Member of the Assam Legislative Assembly for Chenga
- In office 1991–1996
- Preceded by: Mukhtar Hussain
- Succeeded by: Sukur Ali Ahmed
- In office 2006–2011
- Preceded by: Sukur Ali Ahmed
- Succeeded by: Sukur Ali Ahmed

Personal details
- Born: 1 May 1955
- Died: 25 September 2019 (aged 64)
- Party: Bharatiya Janata Party
- Children: Two
- Alma mater: Gauhati University

= Liakat Ali Khan =

Indian politician (1955–2019)

Liakat Ali Khan (1955 – 25 September 2019) was an Indian politician belonging to Bharatiya Janata Party. He was twice elected to the Assam Legislative Assembly from Chenga.

==Biography==
Khan was born in 1955. He was elected as a member of the Assam Legislative Assembly in 1991 from the Chenga constituency as an Independent candidate. He supported Indian National Congress to form the government in Assam. He was appointed the chairman of Agro Industry Board by Assam Government. Later he joined Indian National Congress.

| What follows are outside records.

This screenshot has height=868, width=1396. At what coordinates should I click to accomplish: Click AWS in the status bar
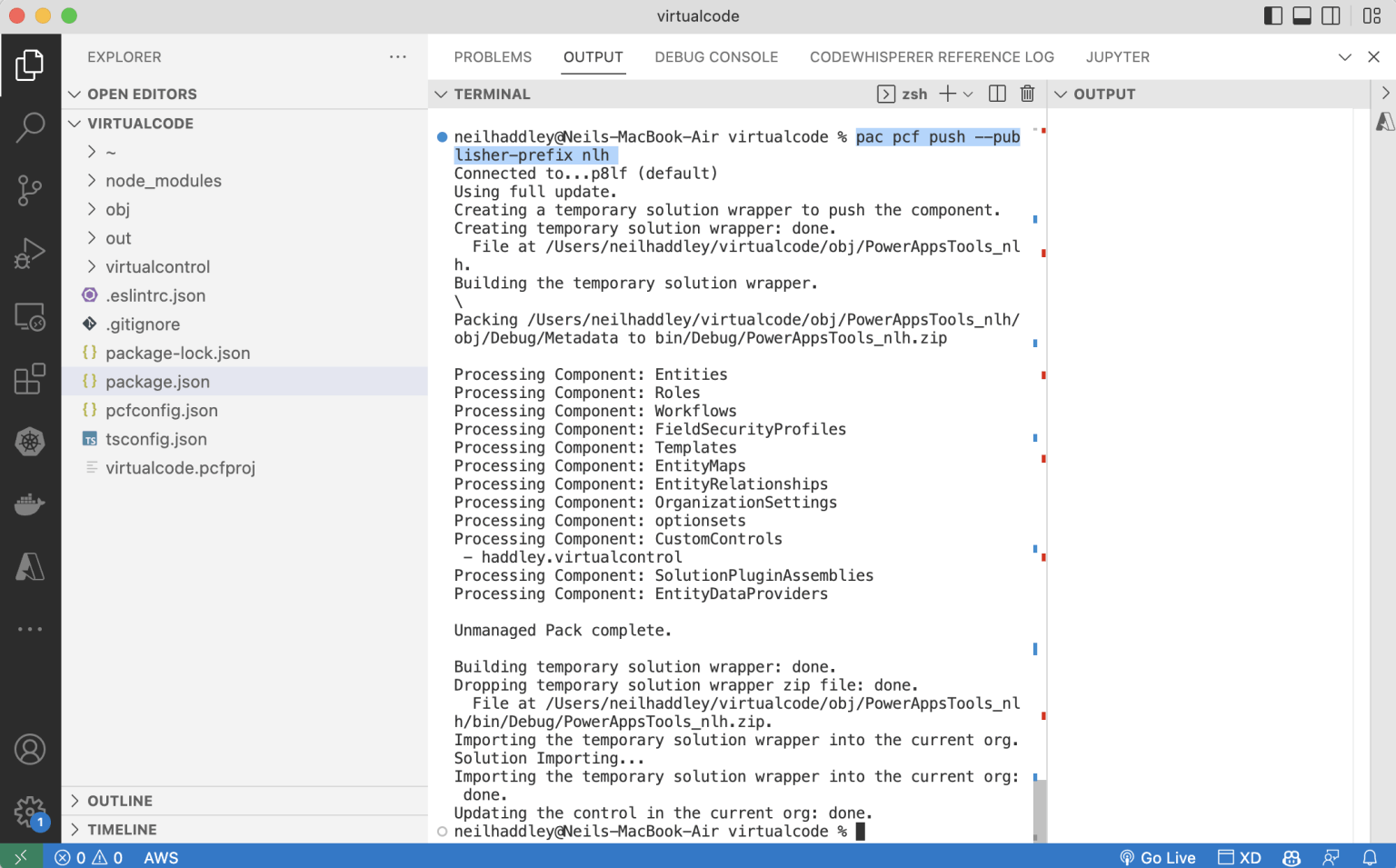click(x=161, y=857)
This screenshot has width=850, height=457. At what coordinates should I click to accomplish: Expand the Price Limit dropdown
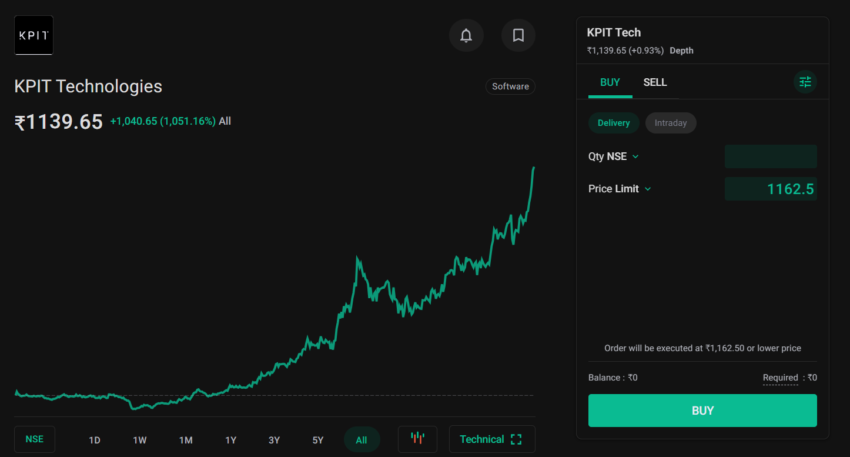click(x=620, y=188)
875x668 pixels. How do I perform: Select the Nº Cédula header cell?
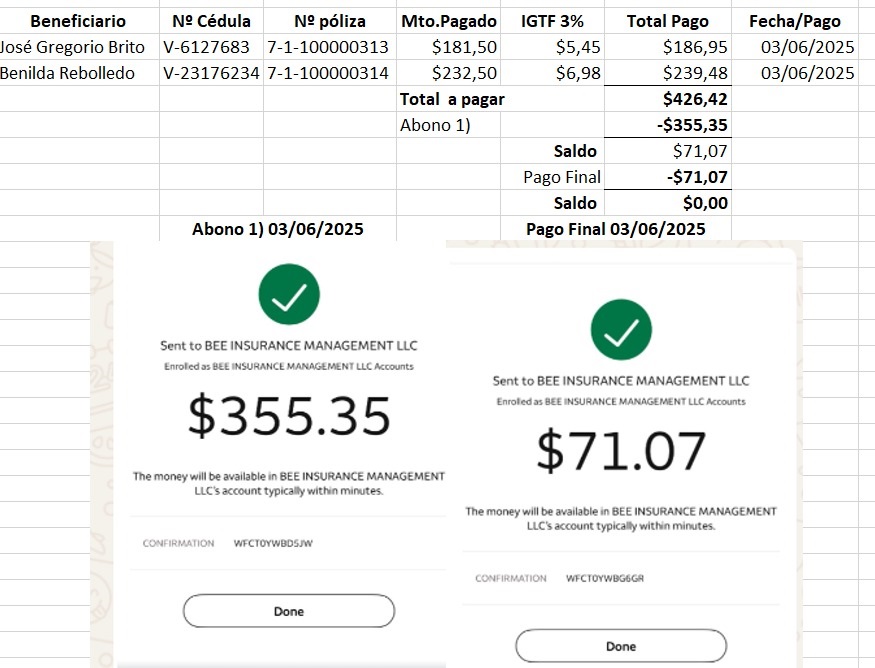(x=211, y=21)
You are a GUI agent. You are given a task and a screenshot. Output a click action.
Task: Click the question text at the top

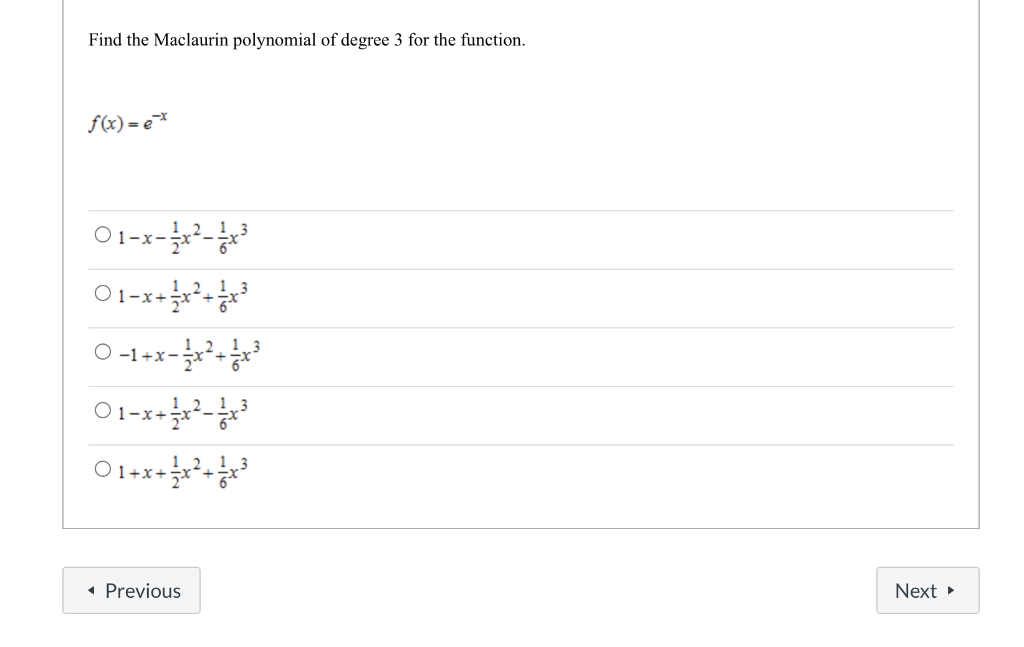pyautogui.click(x=307, y=40)
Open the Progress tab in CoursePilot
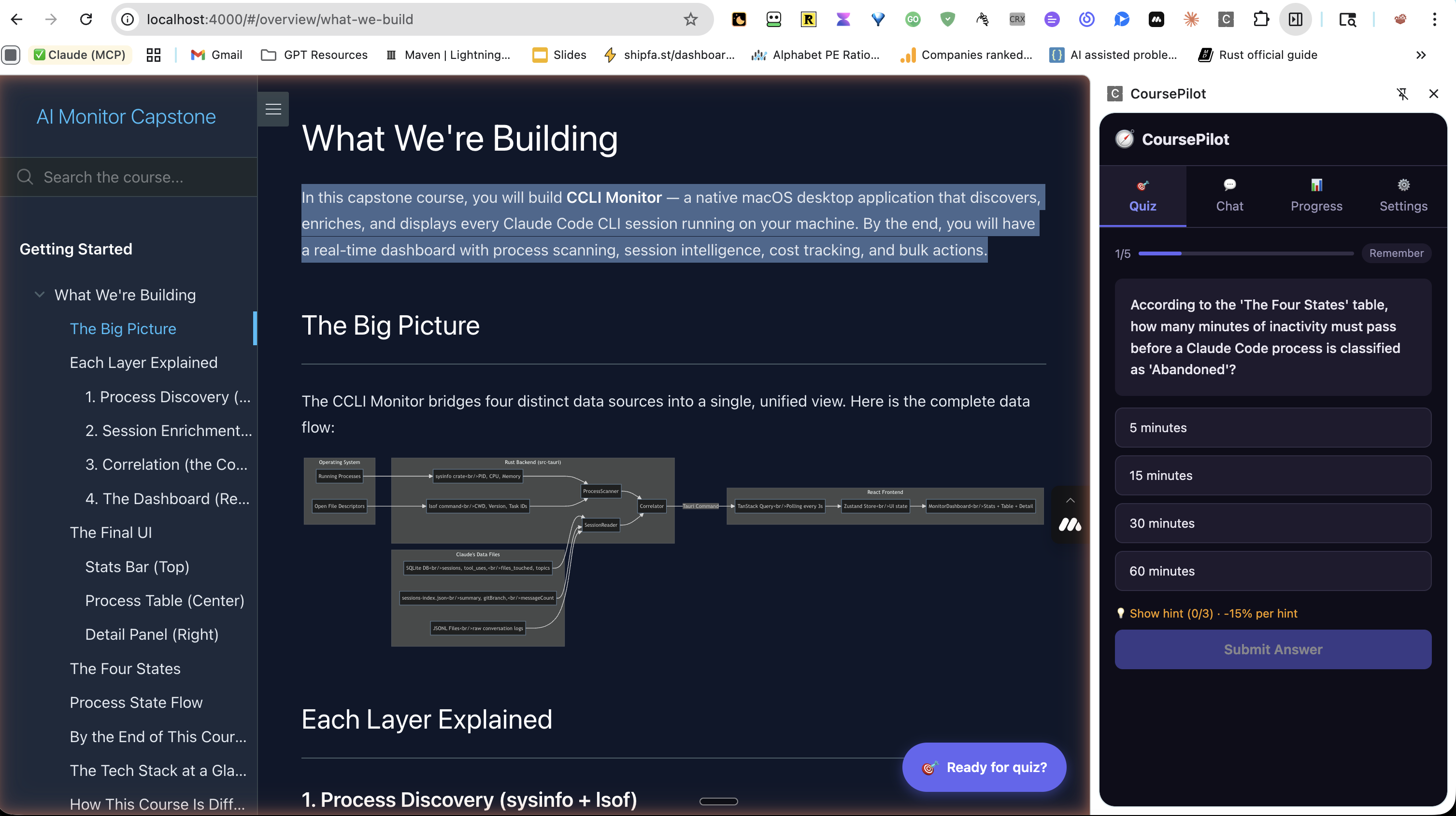Viewport: 1456px width, 816px height. coord(1316,196)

He was elected to the state assembly a second time from Chenga in 2006 as an Asom Gana Parishad candidate. Before assembly election in 2016 he joined All India United Democratic Front. He left this party and joined Bharatiya Janata Party in 2017 where he served as an executive member of the state unit.

Khan died on 25 September 2019 at the age of 64.